This Forum is Dedicated For all The Object Oriented PIC Lovers .......... The concept behind OOPic is straight forward. Use preprogrammed multitasking Objects from a library of highly optimized Objects to do all the work of interacting with the hardware. Then write small scripts in Basic, C, or Java syntax styles to control the Objects. During operation, the Objects run continuously and simultaneously in the background while the scripts run in the foreground telling the objects what to do.

Monday, March 10, 2008

Re: [oopic] more debugging

At 01:26 PM 3/9/2008, Brian Lloyd wrote:
>I am aware of the differences between signed and unsigned types. (I
>must admit to being surprised to see that type char is signed. That
>makes no sense to me.)

char defaulting to signed is classic / standard behaviour for real C
compilers. It dates from the early days when memory space was tight
and using 8 bit variables was common. You can't calculate a negative
difference with unsigned values, which is why programmers normally
use signed variables (hello Year 2038 problem!)

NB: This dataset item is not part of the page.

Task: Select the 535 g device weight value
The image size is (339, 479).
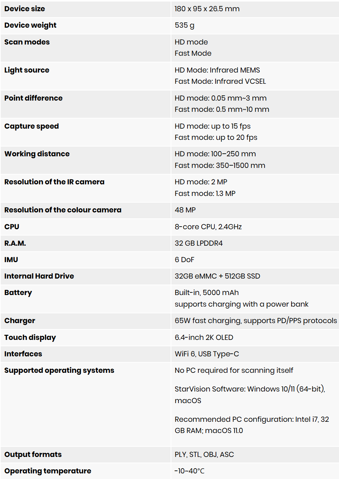Action: point(184,25)

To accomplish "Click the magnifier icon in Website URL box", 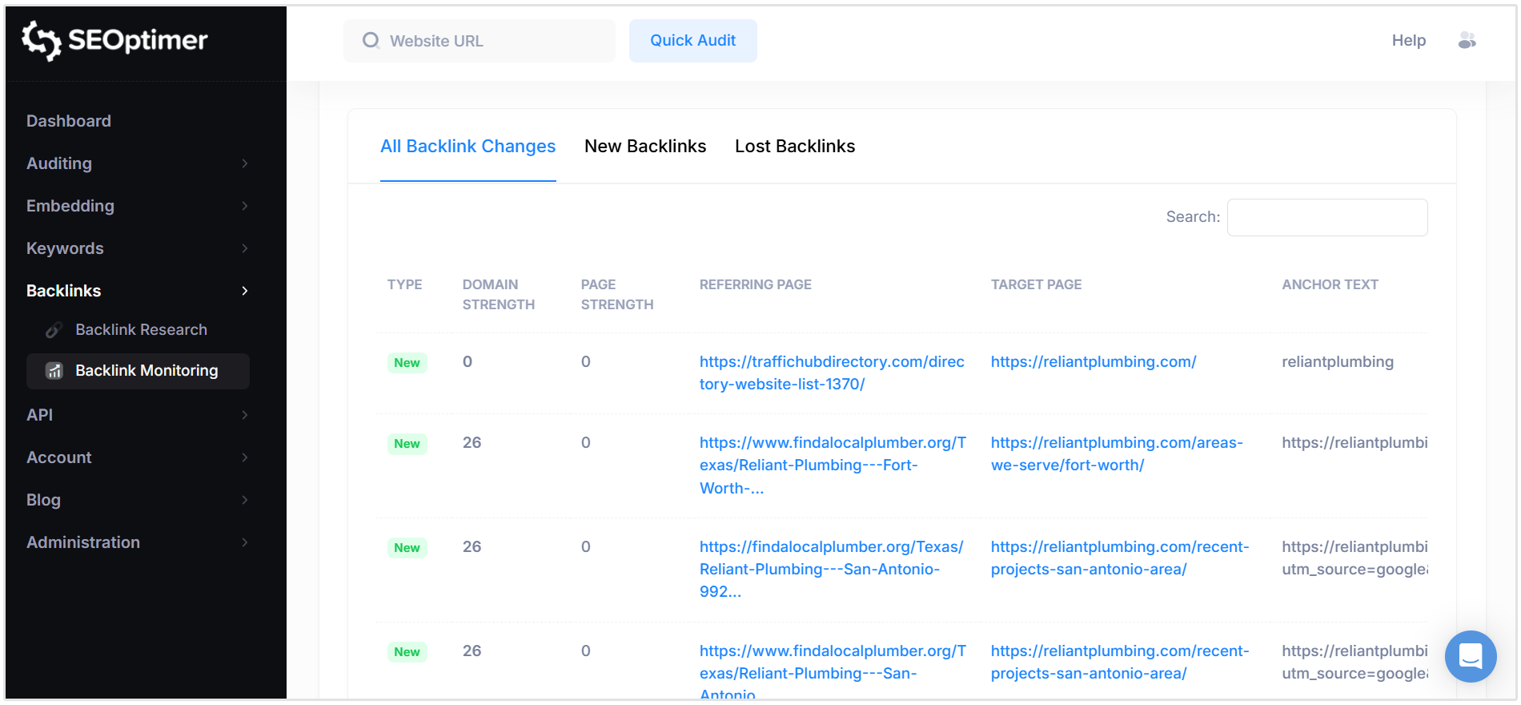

When working with real compilers, I always define my own unsigned 8
bit datatype:

typedef unsigned char BYTE; // portable unsigned 8 bit data type


It seems correct to me for "byte", "word", "dword", etc. datatypes to
be unsigned. I tend to equate them with memory addresses, block
sizes, and so on - things that can never be negative.

char, int, long - these are the signed counterparts. It works for me.